• **TASK**: Pull every line containing "computer" from the data.

• **PROVIDED MATERIAL**:
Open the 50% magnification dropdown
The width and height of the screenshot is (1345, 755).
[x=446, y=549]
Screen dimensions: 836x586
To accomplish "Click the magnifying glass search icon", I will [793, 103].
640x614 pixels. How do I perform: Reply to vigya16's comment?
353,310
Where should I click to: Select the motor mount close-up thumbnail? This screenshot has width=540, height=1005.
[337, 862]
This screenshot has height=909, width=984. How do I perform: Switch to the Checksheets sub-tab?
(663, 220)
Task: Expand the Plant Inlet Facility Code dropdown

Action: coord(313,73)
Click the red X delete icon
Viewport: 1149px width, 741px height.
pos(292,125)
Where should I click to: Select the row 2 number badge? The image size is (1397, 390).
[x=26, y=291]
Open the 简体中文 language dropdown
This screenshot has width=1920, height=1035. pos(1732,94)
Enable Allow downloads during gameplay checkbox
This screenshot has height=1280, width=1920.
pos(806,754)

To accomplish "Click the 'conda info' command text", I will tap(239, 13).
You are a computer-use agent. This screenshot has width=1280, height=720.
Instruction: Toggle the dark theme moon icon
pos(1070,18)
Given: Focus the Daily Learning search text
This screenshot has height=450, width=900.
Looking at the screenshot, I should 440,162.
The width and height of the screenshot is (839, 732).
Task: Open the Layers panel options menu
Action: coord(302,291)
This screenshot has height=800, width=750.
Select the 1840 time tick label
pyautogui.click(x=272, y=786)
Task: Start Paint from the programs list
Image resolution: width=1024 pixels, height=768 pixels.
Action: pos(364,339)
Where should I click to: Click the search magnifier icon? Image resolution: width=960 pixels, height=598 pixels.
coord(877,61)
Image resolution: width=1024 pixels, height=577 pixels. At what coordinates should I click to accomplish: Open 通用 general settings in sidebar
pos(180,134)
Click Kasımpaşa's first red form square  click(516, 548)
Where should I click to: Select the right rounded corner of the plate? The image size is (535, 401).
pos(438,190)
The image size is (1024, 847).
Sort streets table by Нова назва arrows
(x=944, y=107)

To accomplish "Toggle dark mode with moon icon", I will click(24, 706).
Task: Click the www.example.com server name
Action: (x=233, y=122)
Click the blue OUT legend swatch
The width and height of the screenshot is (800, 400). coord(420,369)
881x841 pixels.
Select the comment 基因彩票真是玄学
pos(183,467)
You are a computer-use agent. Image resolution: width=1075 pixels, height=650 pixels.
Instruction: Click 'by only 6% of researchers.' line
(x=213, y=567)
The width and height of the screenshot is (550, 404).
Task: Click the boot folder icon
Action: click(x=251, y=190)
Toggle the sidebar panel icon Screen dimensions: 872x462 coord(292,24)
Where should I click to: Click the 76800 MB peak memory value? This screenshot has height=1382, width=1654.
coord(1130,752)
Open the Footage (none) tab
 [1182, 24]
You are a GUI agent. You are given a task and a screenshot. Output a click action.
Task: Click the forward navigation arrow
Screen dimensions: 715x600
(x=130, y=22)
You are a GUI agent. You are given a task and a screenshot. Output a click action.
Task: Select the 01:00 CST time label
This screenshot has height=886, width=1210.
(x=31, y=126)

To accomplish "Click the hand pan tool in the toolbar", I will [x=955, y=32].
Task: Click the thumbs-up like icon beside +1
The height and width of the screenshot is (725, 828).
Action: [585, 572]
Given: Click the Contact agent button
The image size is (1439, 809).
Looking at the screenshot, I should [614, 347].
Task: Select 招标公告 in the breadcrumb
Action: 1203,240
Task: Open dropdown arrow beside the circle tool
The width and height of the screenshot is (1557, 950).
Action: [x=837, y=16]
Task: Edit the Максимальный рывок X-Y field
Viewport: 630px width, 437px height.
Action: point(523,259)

• **SOLUTION BELOW**:
You are a computer-use agent. This screenshot has width=1280, height=720.
You are a computer-use agent. Image resolution: width=1075 pixels, height=650 pixels.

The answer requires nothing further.